• **INFORMATION SUPPLIED**
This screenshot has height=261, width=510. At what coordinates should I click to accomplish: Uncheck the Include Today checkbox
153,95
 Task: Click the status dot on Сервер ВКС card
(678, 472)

==

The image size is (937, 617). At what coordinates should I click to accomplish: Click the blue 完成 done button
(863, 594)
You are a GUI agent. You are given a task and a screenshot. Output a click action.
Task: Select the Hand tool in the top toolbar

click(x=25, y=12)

--

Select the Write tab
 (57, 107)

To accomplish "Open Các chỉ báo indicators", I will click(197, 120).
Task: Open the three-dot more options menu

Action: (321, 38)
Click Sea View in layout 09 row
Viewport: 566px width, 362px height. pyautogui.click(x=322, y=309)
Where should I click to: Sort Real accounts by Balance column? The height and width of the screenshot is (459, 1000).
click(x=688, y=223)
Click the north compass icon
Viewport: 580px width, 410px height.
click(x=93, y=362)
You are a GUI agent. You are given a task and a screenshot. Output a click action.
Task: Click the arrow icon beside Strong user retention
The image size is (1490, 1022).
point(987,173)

• **WHAT YOU SHOULD DO**
In the listing above, locate the line with "Where should I" and the line with "Task: Click the arrow", then extract exactly those lines and every line between them, and nothing more.

• **ANSWER SECTION**
Where should I click to: Sort Real accounts by Balance column? The height and width of the screenshot is (459, 1000).
click(x=688, y=223)
Click the north compass icon
Viewport: 580px width, 410px height.
click(x=93, y=362)
You are a GUI agent. You are given a task and a screenshot. Output a click action.
Task: Click the arrow icon beside Strong user retention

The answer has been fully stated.